O ensino superior pode ser uma commodity?

Para responder a essa pergunta, precisamos levar em conta que a ideia de ensino superior nos remete à produção de conhecimento e à formação de pessoas cujo valor agregado – que as torna capazes de desempenhar uma atividade profissional, resolver problemas e exercer sua plena cidadania – não pode ser padronizado. Agregar valor à formação do aluno exige mais do que garantir acesso a um produto produzido em larga escala, com um caráter homogêneo e padronizado, cujo custo depende da demanda, do preço e da conjuntura econômica do mercado, como é o caso de uma commodity.

No caso do ensino superior, o estudante pode até achar que todo produto é igual, assim como ele pode colocar combustível em qualquer posto e a única diferença é o preço final na bomba.
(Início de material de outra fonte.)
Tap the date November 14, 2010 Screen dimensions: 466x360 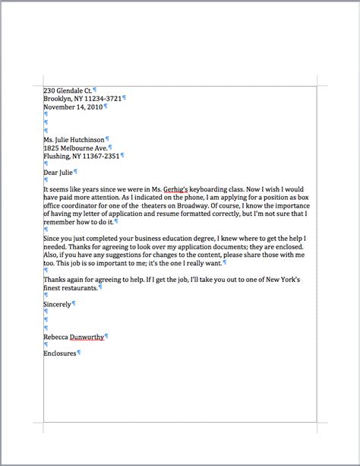(x=72, y=107)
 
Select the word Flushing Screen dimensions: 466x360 (x=57, y=156)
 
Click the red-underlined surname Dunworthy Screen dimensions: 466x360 (x=87, y=337)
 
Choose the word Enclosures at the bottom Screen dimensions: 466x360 (x=60, y=353)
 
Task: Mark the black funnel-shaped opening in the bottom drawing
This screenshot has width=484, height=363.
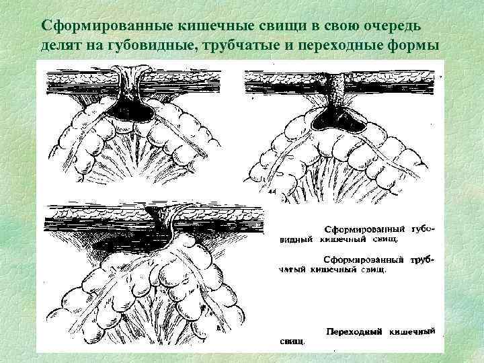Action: (x=157, y=218)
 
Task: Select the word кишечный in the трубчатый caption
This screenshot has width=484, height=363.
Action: (x=333, y=270)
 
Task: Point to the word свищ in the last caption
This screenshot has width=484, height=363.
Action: (x=292, y=341)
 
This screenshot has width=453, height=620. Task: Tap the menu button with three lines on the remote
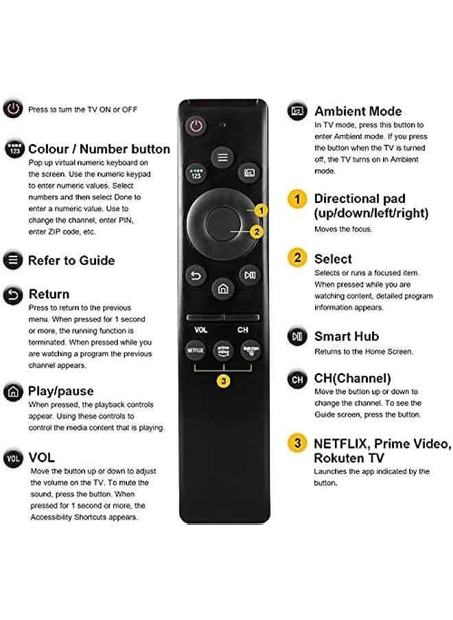[222, 157]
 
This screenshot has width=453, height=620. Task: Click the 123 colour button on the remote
[196, 173]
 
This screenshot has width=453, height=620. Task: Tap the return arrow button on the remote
[196, 276]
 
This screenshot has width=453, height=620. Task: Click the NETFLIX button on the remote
[196, 350]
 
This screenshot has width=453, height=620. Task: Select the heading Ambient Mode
[358, 111]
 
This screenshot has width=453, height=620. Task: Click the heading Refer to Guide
[71, 261]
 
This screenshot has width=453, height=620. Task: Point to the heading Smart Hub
[347, 336]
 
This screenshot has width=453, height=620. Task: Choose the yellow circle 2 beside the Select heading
[297, 258]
Mas eu entendo que os gestores de IES não podem pensar dessa forma, e se contentar em ofertar commodities para o mercado educacional como defendem alguns dealers desse mercado.

É discutível que uma IES se sinta confortável em oferecer um produto educacional homogêneo e padronizado, que pode limitar a criatividade e a inovação de professores e estudantes. Ao tornarem-se consumidoras de commodities, as IES correm o risco de lentamente abdicarem de ser instituições que geram conhecimento e fomentam novas ideias. Pode ser um exagero, mas será que caminhamos para uma situação em que nossas instituições de ensino superior se tornarão apenas “intermediárias” entre as empresas que produzem produtos educacionais e os estudantes consumidores?

No EAD, por exemplo, as IES tendem a tornar o conteúdo e o modelo acadêmico mais homogêneo e a fazer produção em larga escala. Nessa perspectiva, muitas IES passaram a optar pela compra de conteúdo padronizado, em função do custo e da complexidade em produzir o seu próprio conteúdo.

Afinal, não são todos os professores que conseguem produzir bons conteúdos, ou que possuam tempo para a sua produção. Essa é uma atividade que requer conhecimento pedagógico, capacidade de redação, experiência com o aprendizado dos estudantes e conhecimento sobre as tecnologias educacionais disponíveis.  Esses elementos servem de justificativa para os que defendem a compra de conteúdos de empresas A ou B: é mais barato comprar do que produzir. A “comoditização” do conteúdo torna mais fácil o controle, o custo é menor e é possível reduzir o número de pessoas envolvidas nas atividades acadêmicas, enfim, há um ganho em escala.

Mas padronizações podem funcionar como uma camisa de força, assim como as apostilas dos cursinhos preparatórios para o vestibular. E, ainda que os possíveis danos das padronizações possam ser reduzidos pela criatividade, pelas metodologias ativas, pelo professor engajado com o aprendizado, a IES corre o risco de oferecer conteúdos mais iguais do que diferentes.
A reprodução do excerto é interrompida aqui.